Your instructions:
With pictures excluded, retype exactly every line from the one containing "Screen dimensions: 479x751" to the end of the records below.

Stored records
——

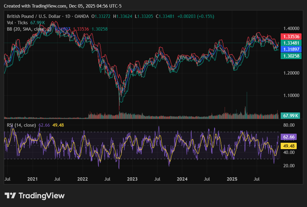Image resolution: width=307 pixels, height=207 pixels.
Task: Click the yellow 49.48 RSI axis label
Action: [289, 146]
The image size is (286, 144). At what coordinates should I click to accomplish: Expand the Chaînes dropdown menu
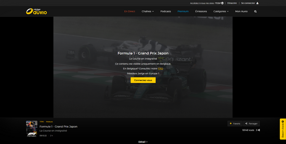pos(148,11)
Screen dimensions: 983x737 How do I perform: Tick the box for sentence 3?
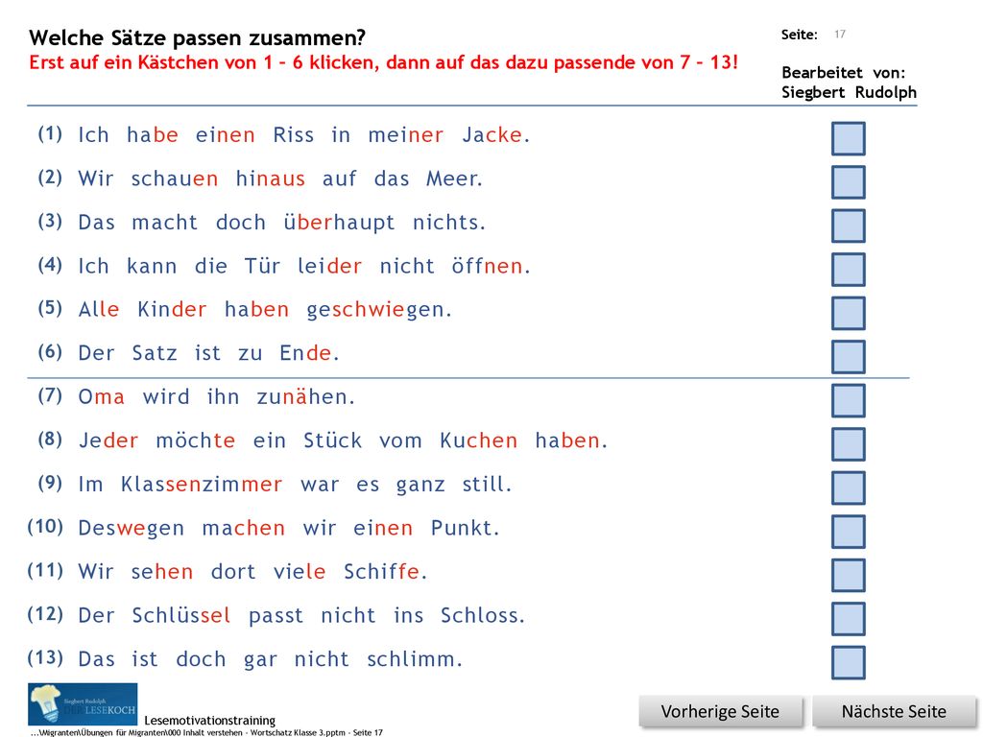point(849,226)
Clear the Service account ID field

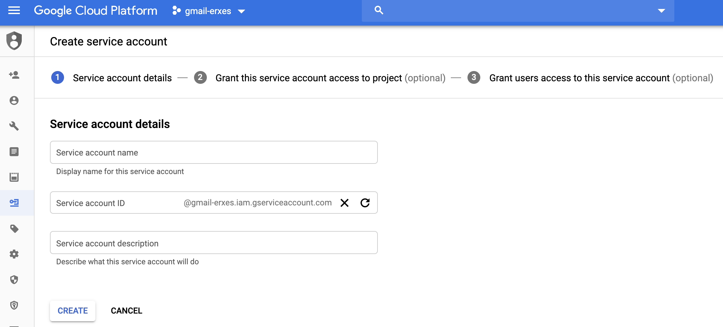[345, 203]
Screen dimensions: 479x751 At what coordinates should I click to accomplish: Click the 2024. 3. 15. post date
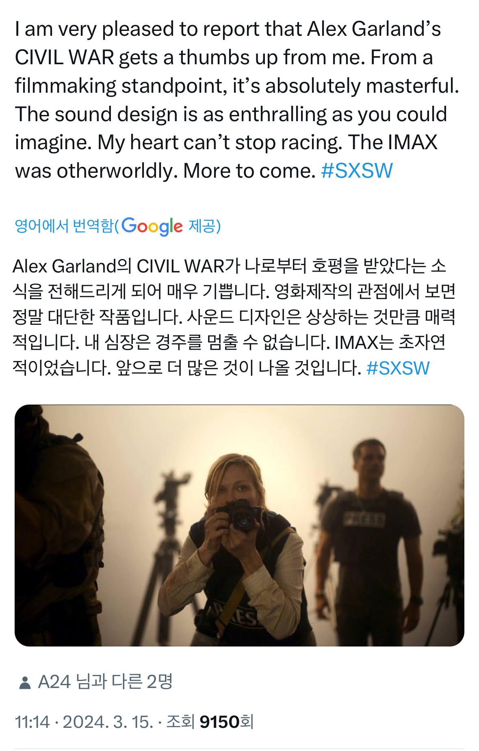click(108, 722)
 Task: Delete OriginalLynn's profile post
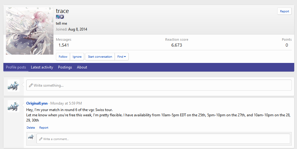(x=31, y=128)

——

Task answer:
Screen dimensions: 479x751 At what coordinates should I click to accomplish: Click the 2024. 3. 15. post date
click(108, 722)
 Task: Delete OriginalLynn's profile post
(x=31, y=128)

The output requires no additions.